Count the lines in the material below that contain the word "Locate". Reply with the number alone.
** Start of DATASET **
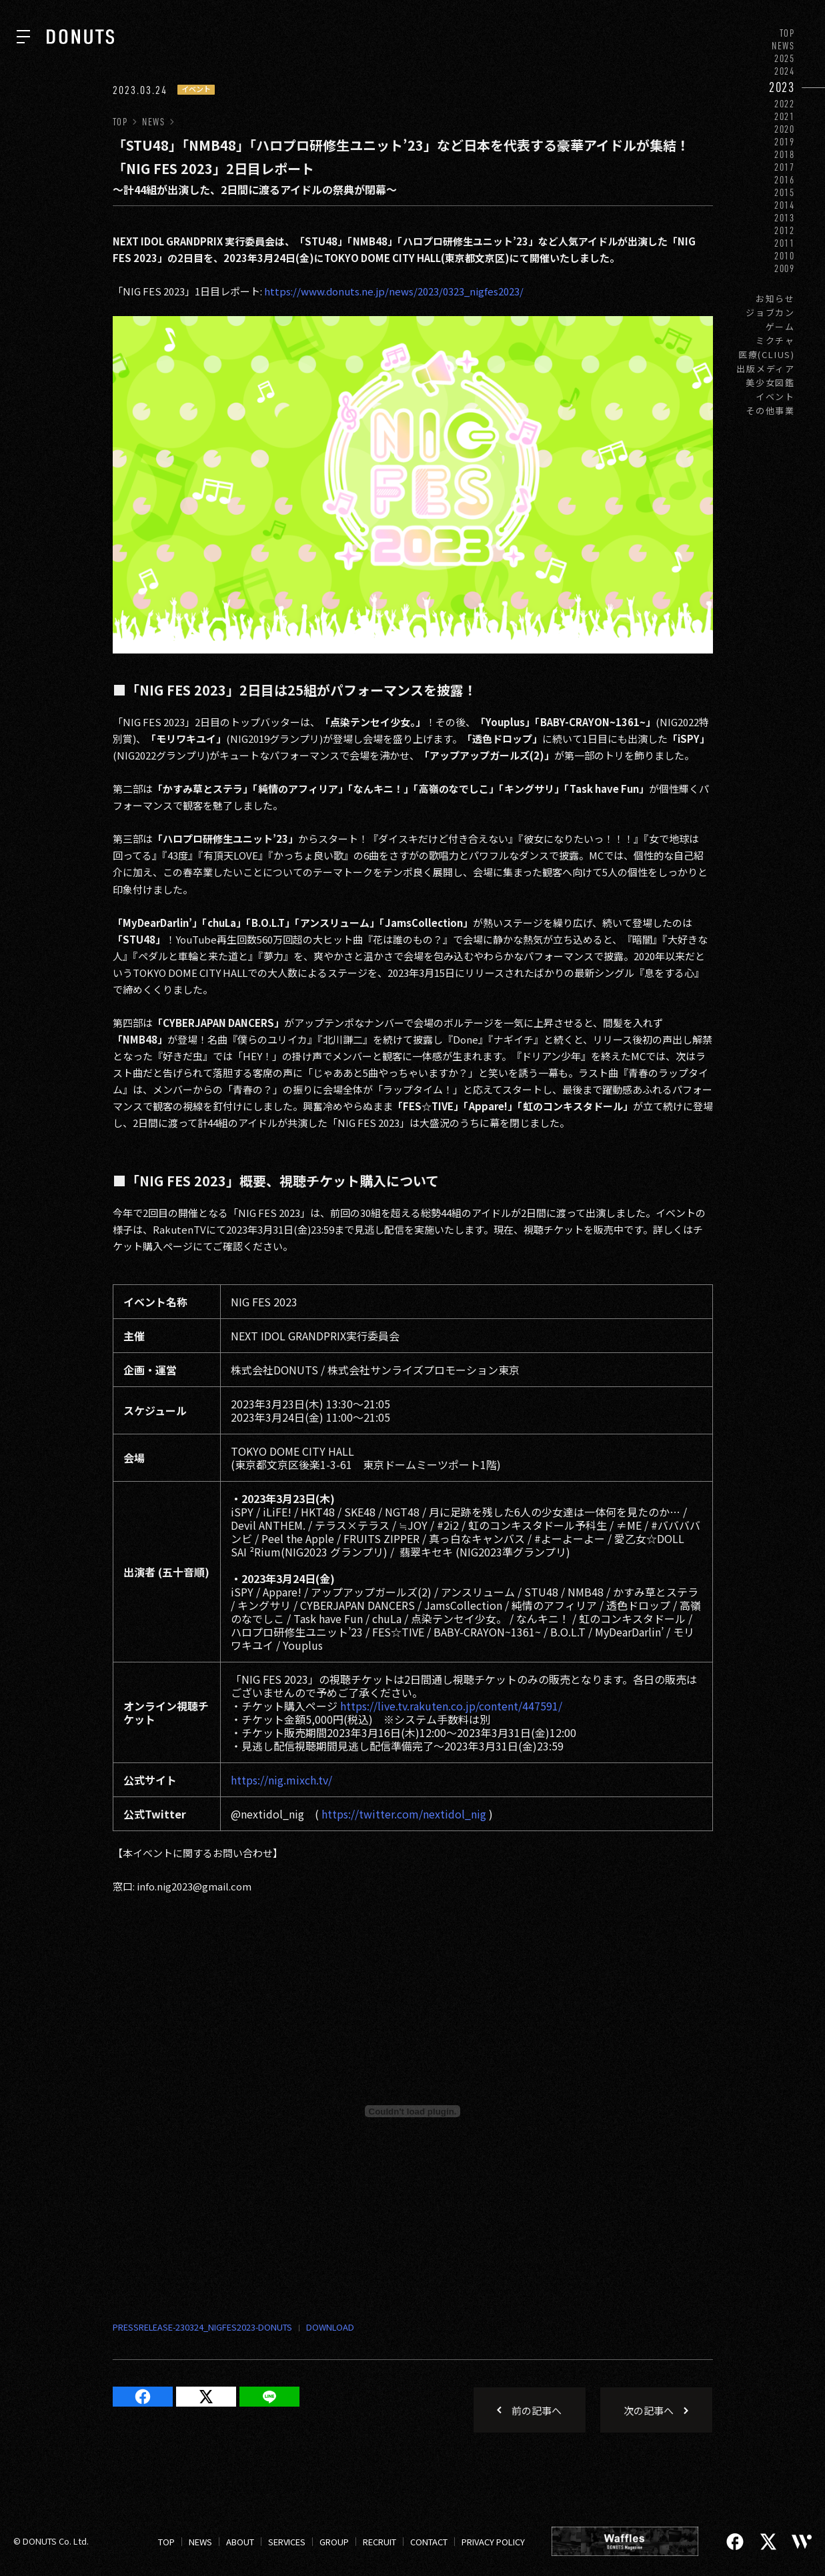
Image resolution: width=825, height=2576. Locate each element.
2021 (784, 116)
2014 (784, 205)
** End of DATASET **
** Start of DATASET **
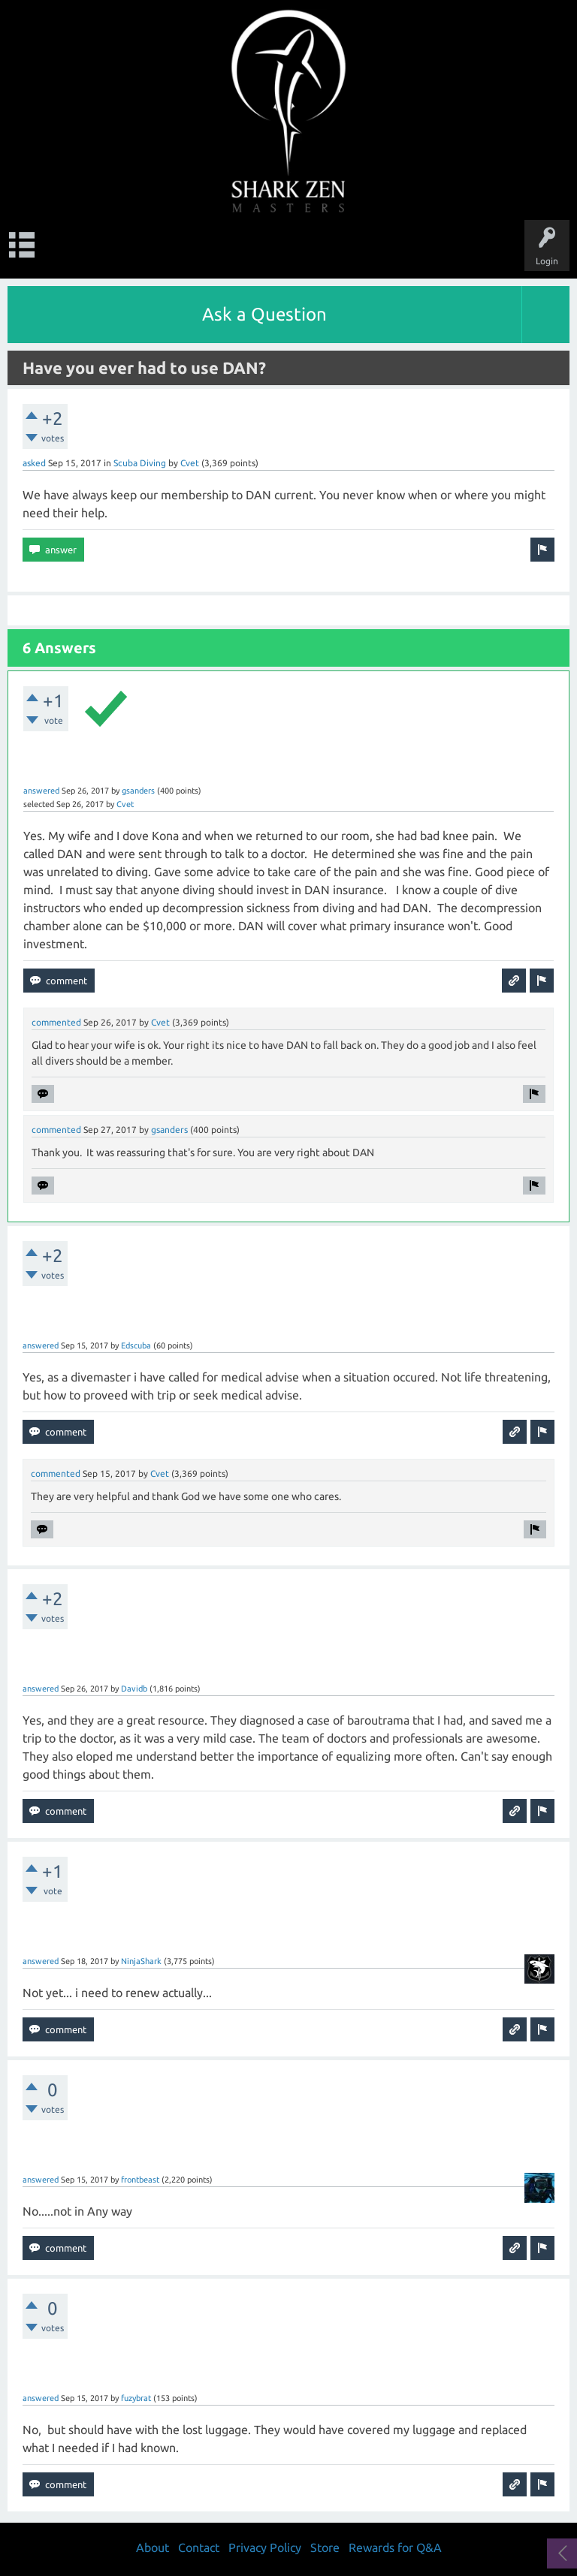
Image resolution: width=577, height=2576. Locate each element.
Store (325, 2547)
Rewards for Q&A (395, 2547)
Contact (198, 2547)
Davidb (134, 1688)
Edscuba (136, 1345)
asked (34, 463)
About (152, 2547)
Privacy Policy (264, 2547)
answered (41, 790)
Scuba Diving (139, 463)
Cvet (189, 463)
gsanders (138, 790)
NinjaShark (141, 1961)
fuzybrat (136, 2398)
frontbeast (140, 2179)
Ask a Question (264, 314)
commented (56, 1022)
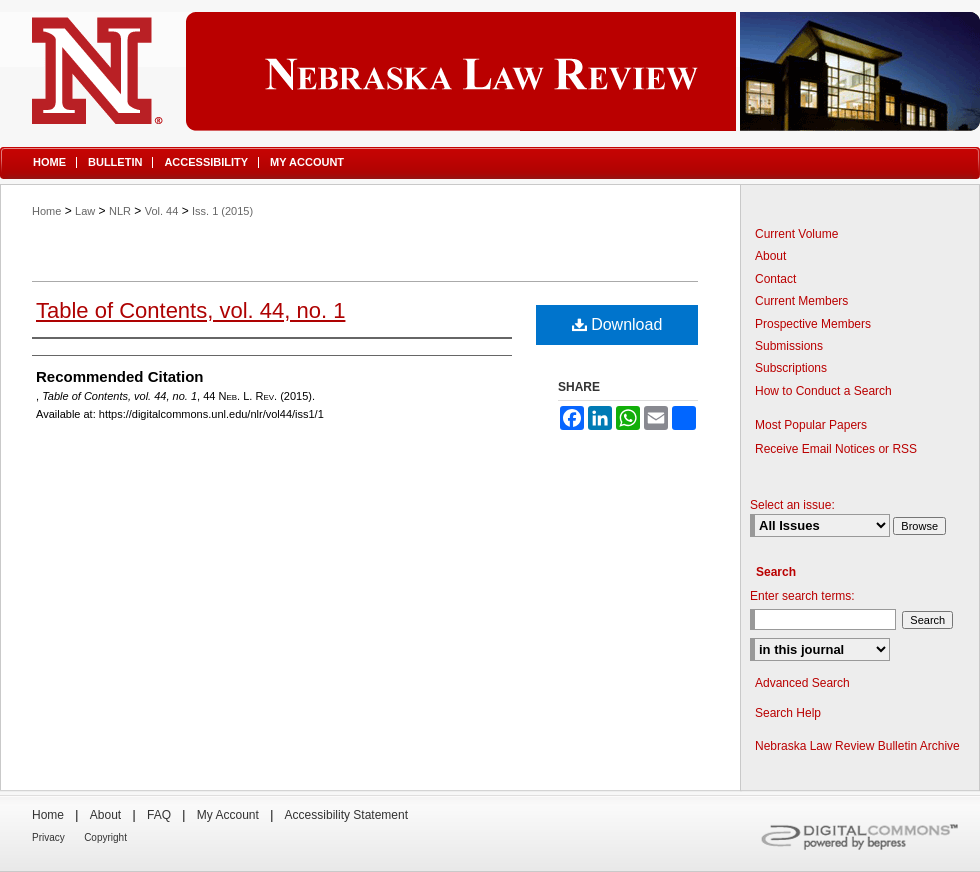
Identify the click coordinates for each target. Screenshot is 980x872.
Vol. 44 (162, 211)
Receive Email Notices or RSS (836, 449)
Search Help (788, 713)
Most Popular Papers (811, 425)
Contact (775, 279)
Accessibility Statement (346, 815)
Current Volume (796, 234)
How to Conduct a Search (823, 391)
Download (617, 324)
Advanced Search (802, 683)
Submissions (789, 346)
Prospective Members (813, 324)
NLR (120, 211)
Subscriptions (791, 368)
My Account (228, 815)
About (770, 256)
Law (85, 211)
** End of DATASET **
** Start of DATASET **
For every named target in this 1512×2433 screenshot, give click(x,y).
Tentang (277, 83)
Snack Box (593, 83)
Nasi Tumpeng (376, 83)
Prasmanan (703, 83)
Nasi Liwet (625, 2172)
** End of DATASET **
COMPLETE OUTPUT: 2